Finger-prints and foot-marks have again and again been cleverly worked into undeniable evidence. The impression of the first is personal and peculiar to the individual; by the latter the police have been able to fix beyond question the direction in which criminals have moved, their character and class, and the neighbourhood that owns them. The labours of the scientist have within the last few years produced new methods of identification, which are invaluable in the pursuit and detection of criminals. The patient investigations of a medical expert, M. Bertillon, of Paris (one of the witnesses in the Dreyfus case), developing the scientific discovery of his father, have proved beyond all question that certain measurements of the human frame are not only constant and unchangeable, but peculiar to each subject; the width of the head, the length of the face, of the middle finger, of the lower limbs from knee to foot, and so forth, provide such a number of combinations that no two persons, speaking broadly, possess them all exactly alike. This has established the system of anthropometry, of “man measurement,” which has now been adopted on the same lines by every civilised nation in the world. The system, however, is on the face of it a complicated one, and at New Scotland Yard it has now been abandoned in favour of the finger-prints method. Mr.
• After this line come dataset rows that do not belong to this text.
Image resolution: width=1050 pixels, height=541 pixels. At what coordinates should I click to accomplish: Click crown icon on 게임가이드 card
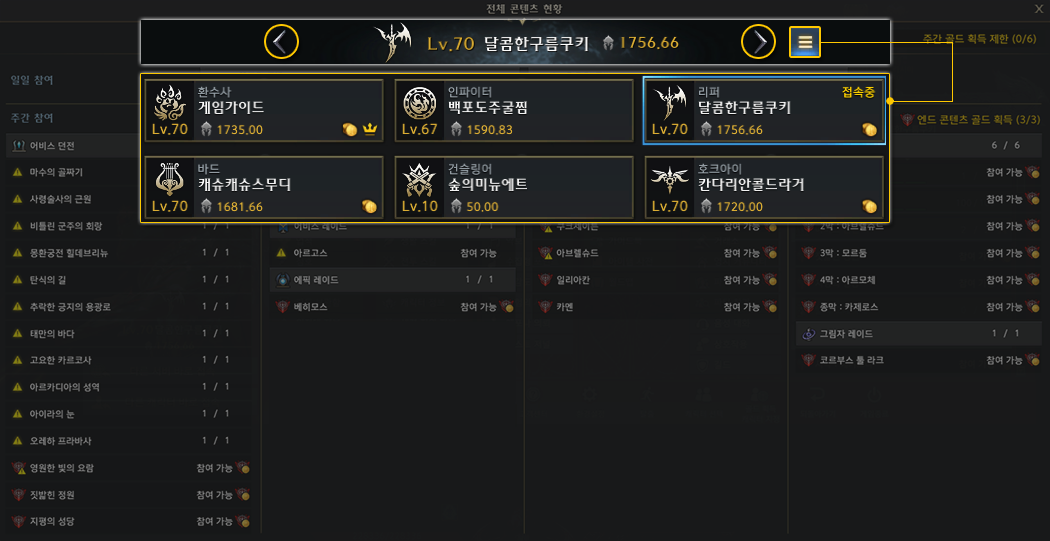tap(370, 130)
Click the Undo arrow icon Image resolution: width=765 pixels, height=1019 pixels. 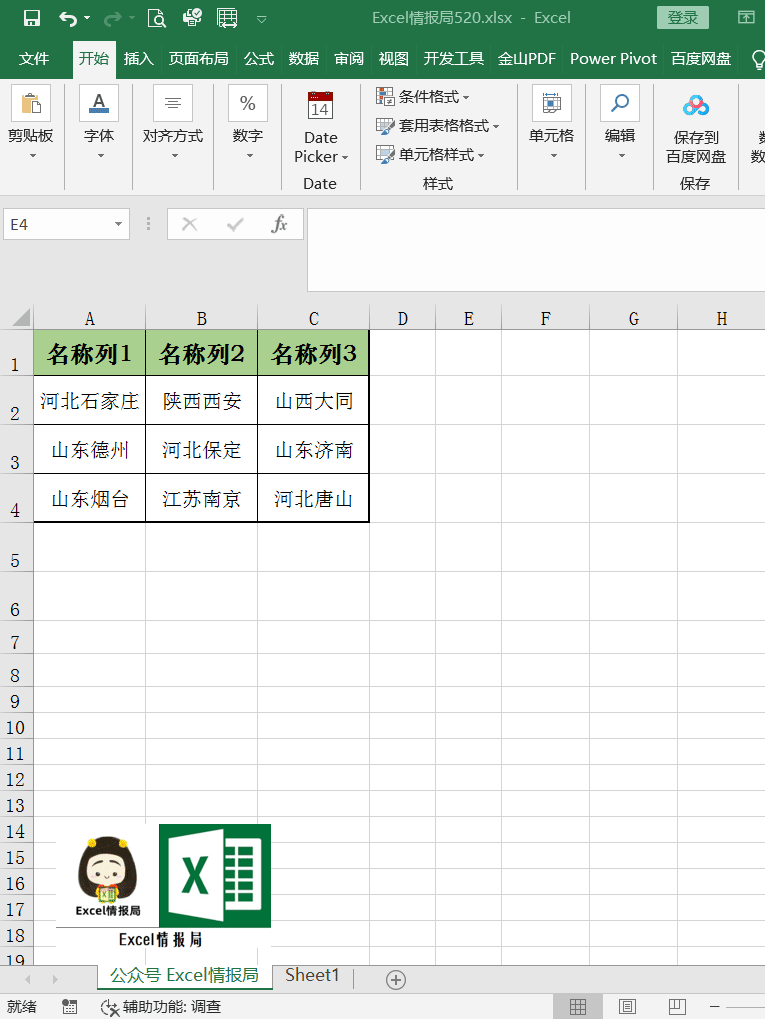(68, 18)
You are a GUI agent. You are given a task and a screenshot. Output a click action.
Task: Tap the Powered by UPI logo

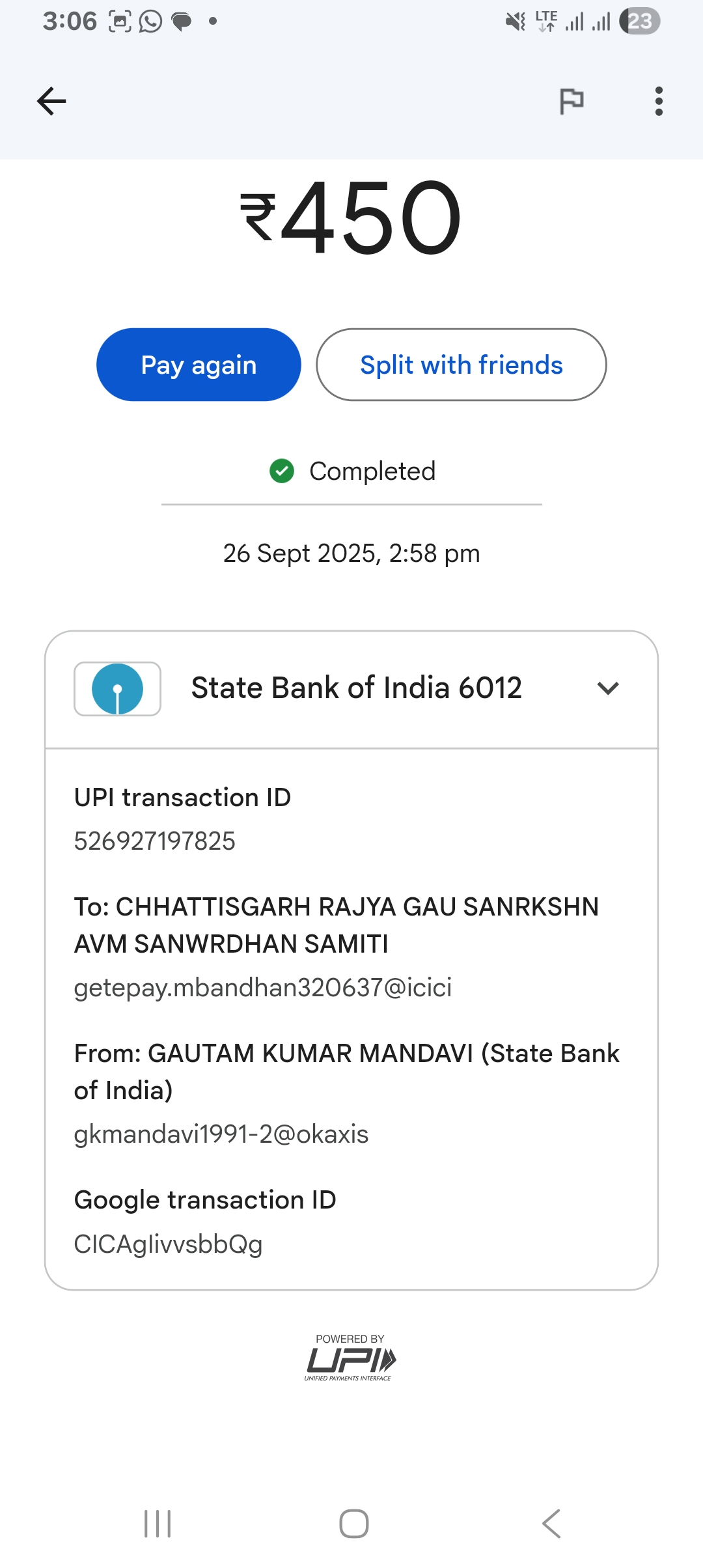(x=350, y=1357)
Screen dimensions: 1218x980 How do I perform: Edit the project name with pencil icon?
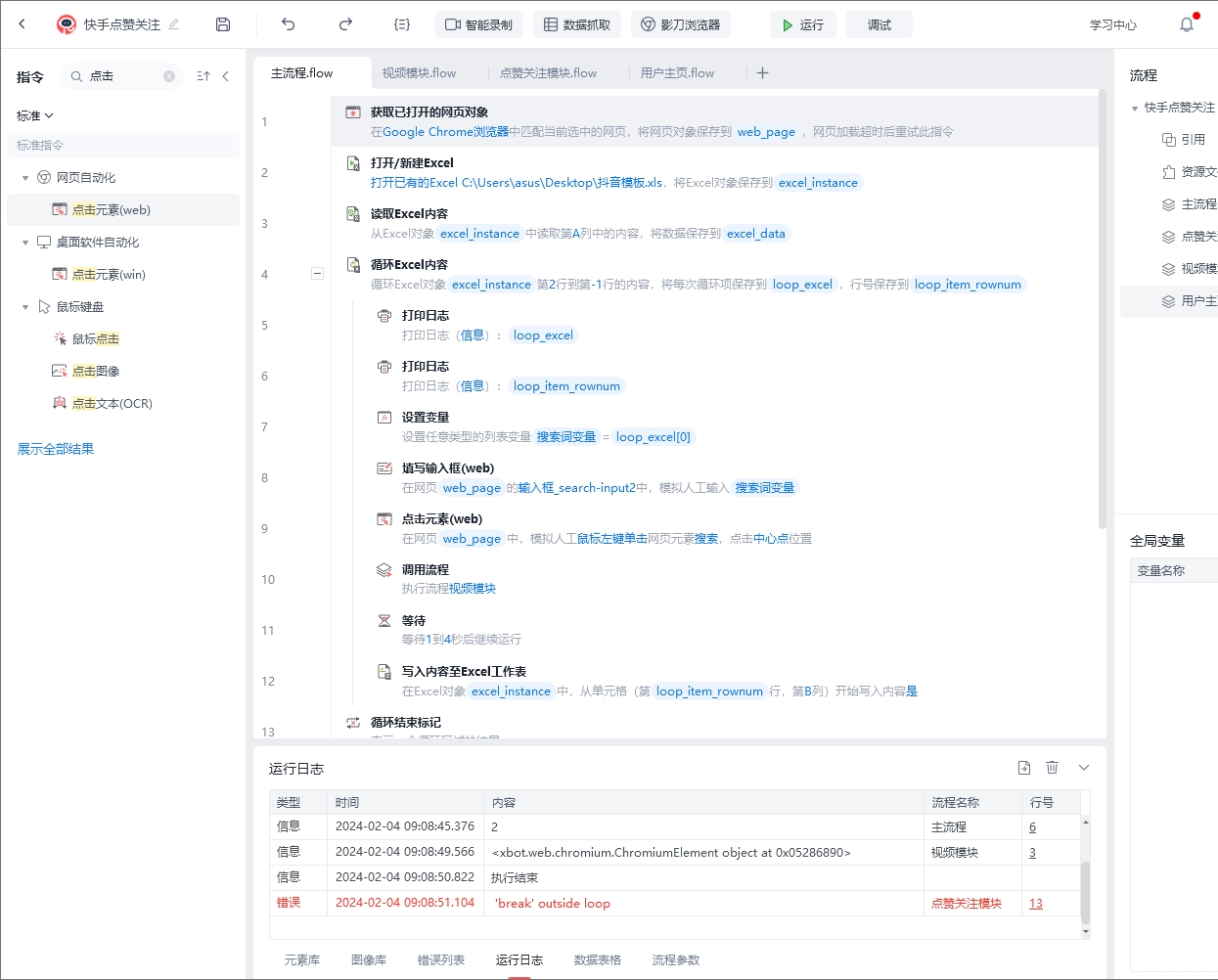pos(174,24)
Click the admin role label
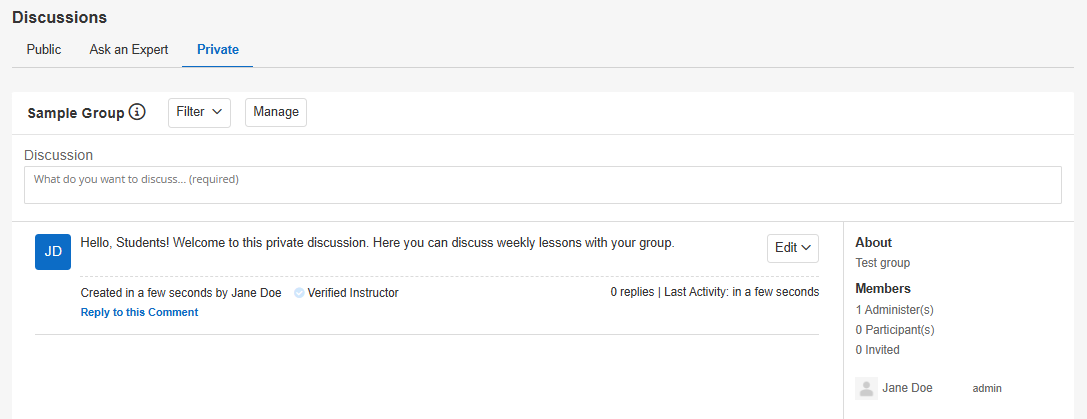1087x419 pixels. click(x=987, y=388)
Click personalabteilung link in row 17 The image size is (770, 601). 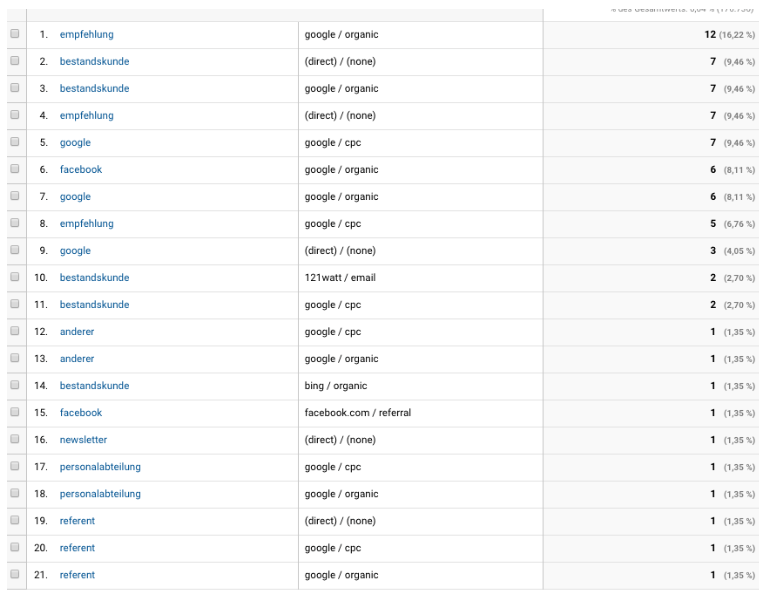point(100,467)

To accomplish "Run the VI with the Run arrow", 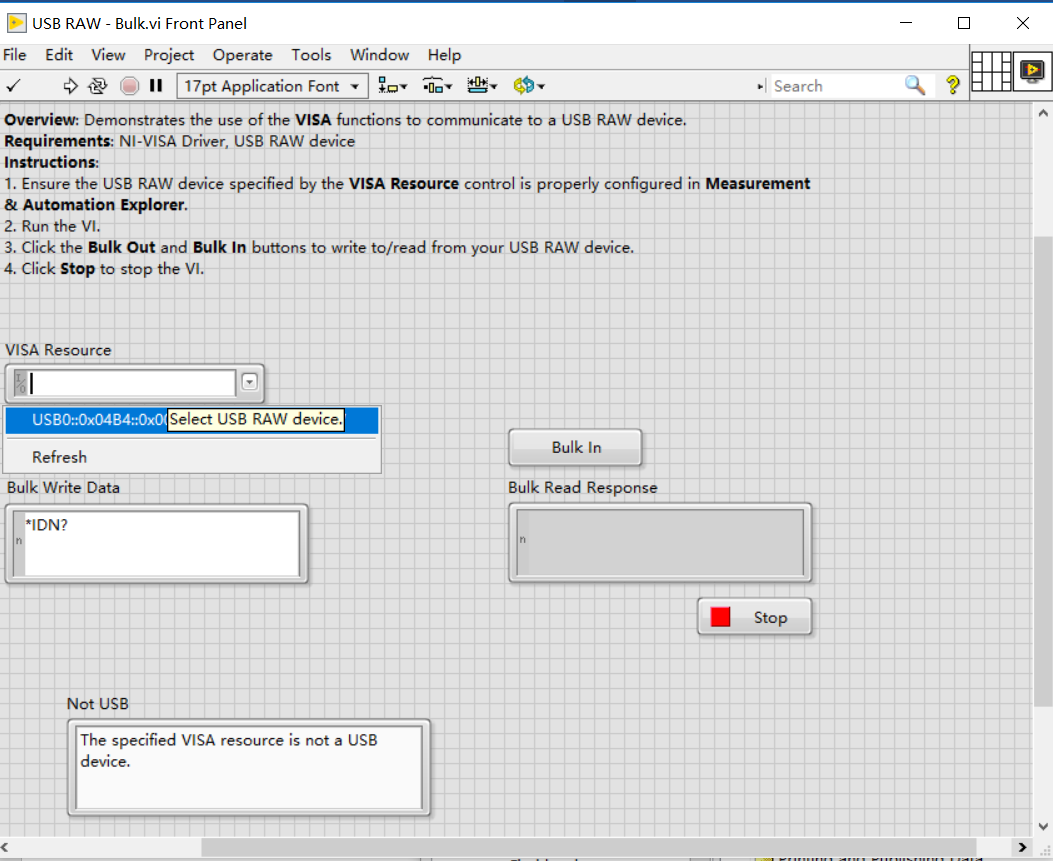I will [x=70, y=86].
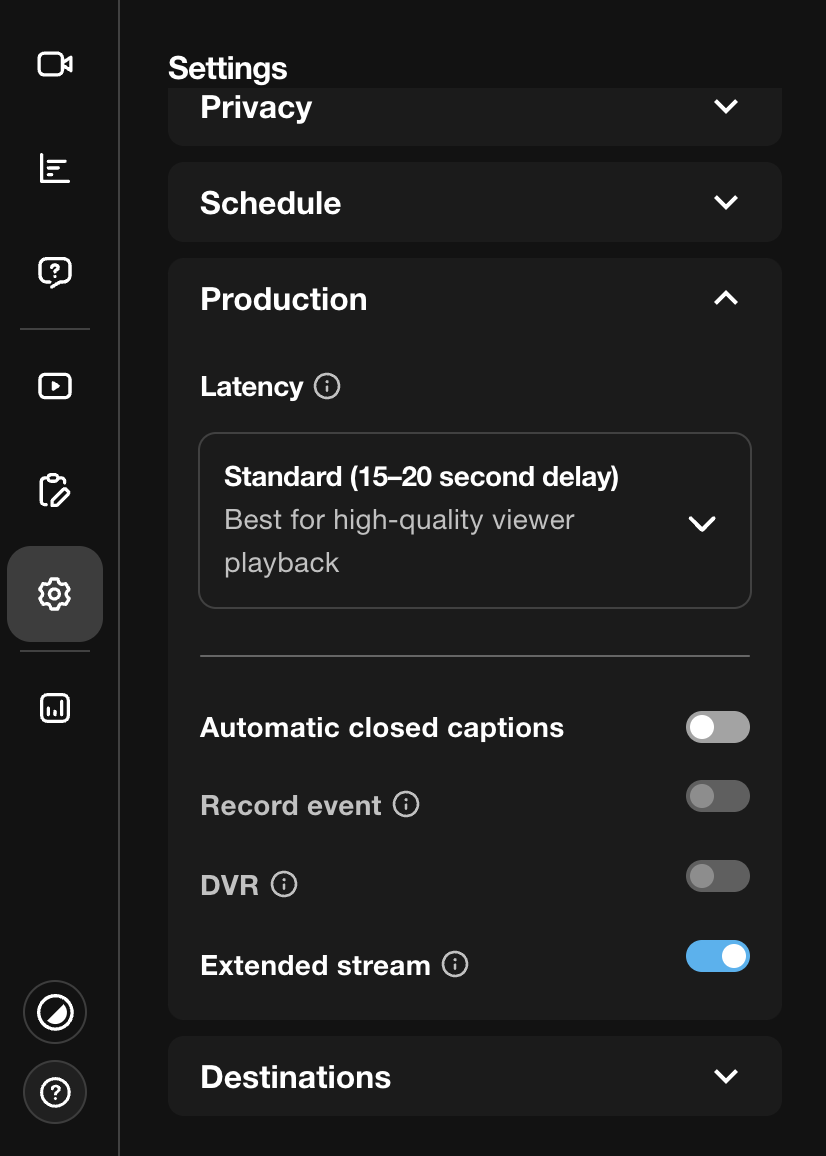
Task: Toggle the DVR switch
Action: click(718, 876)
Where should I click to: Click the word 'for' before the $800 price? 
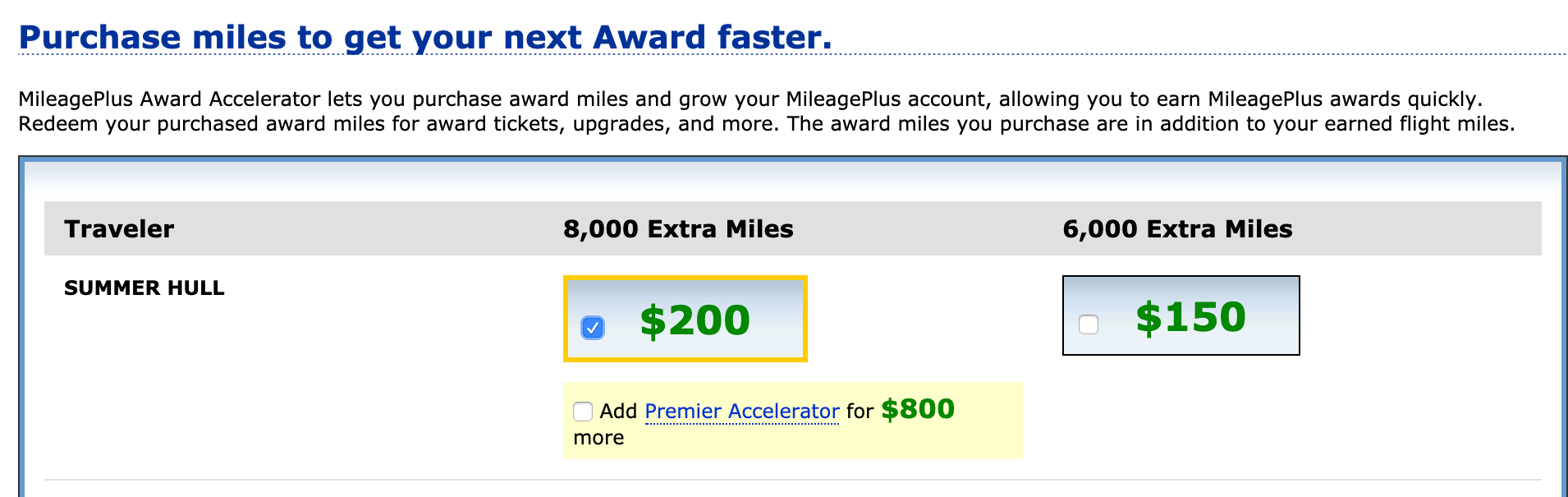click(860, 412)
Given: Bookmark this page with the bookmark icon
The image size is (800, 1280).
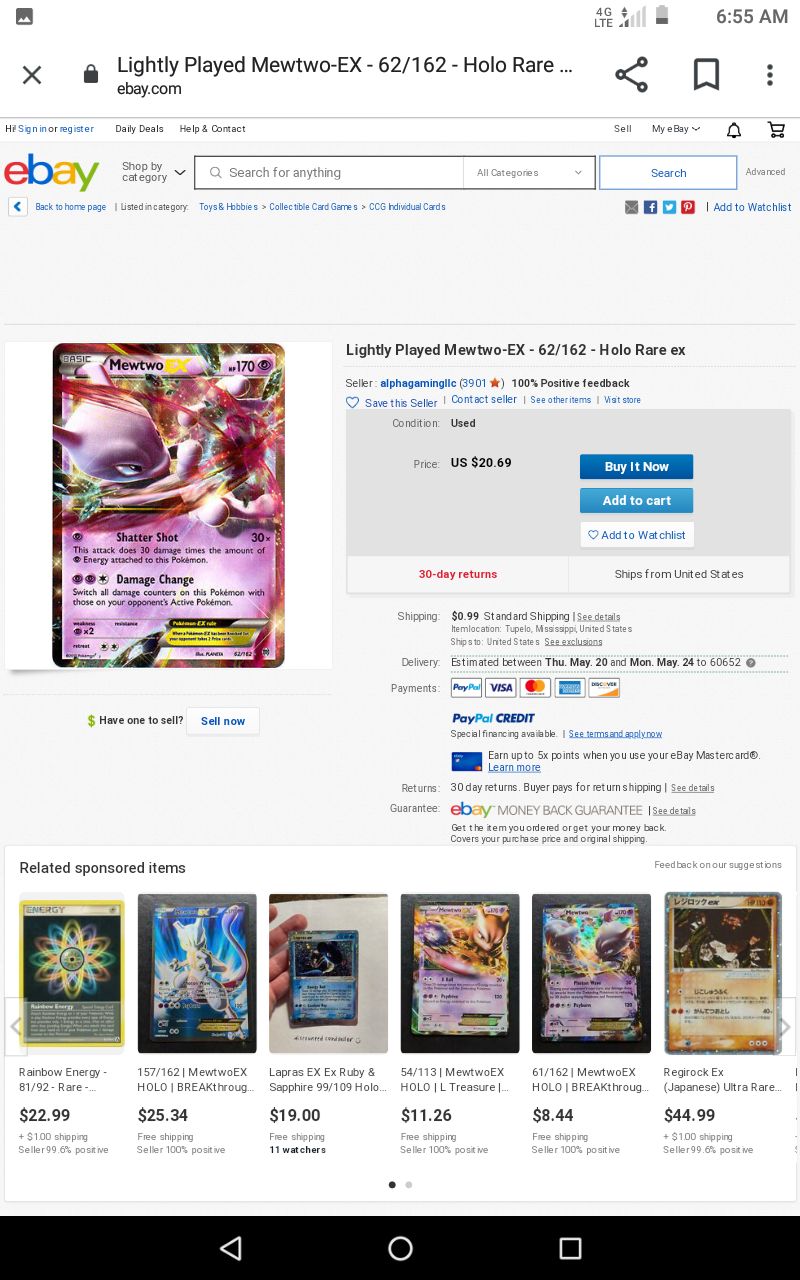Looking at the screenshot, I should tap(706, 75).
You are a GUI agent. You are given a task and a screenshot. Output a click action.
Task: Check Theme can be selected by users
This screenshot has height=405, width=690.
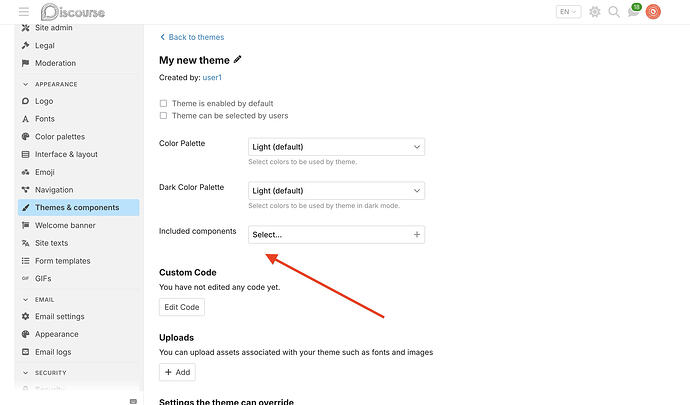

Francis Galton, to whose researches this mode of identification is due, has proved that finger prints, exhibited in certain unalterable combinations, suffice to fix individual identity, and his system of notation, as now practised in England, will soon provide a general register of all known criminals in the country.

The ineffaceable odour of musk and other strong scents has more than once brought home robbery and murder to their perpetrators. A most interesting case is recorded by General Harvey,[1] where, in the plunder of a native banker and pawnbroker in India, an entire pod of musk, just as it had been excised from the deer, was carried off with a number of valuables. Musk is a costly commodity, for it is rare, and obtained generally from far-off Thibet. The police, in following up the dacoits, invaded their tanda, or encampment, and were at once conscious of an unmistakable and overpowering smell of musk,

which was presently dug up with a number of rupees, coins of an uncommon currency.

In another instance a scent merchant’s agent, returning from Calcutta, brought back with him a flask of spikenard. He travelled up country by boat part of the way, then landed to complete the journey, and carried with him the spikenard. He fell among thieves, a small gang of professional poisoners, who disposed of him, killing him and his companions and throwing them into the river. Long afterwards the criminals, who had appropriated all their goods, were detected by the tell-tale smell of the spikenard in their house, and the flask, nearly emptied, was discovered beneath a stack of fuel in a small room.

Yet again, the smell of opium led to the detection of a robbery in the Punjaub, where a train of bullock carts laden with the drug was plundered by dacoits. After a short struggle the bullock drivers bolted, the thieves seized the opium and buried it. But, returning through a village, they were intercepted as suspicious characters, and it was found that their clothes smelt strongly of opium. Then their footsteps were traced back to where they had committed the robbery, and thence to a spot in the dry bed of a river, in which the opium was found buried.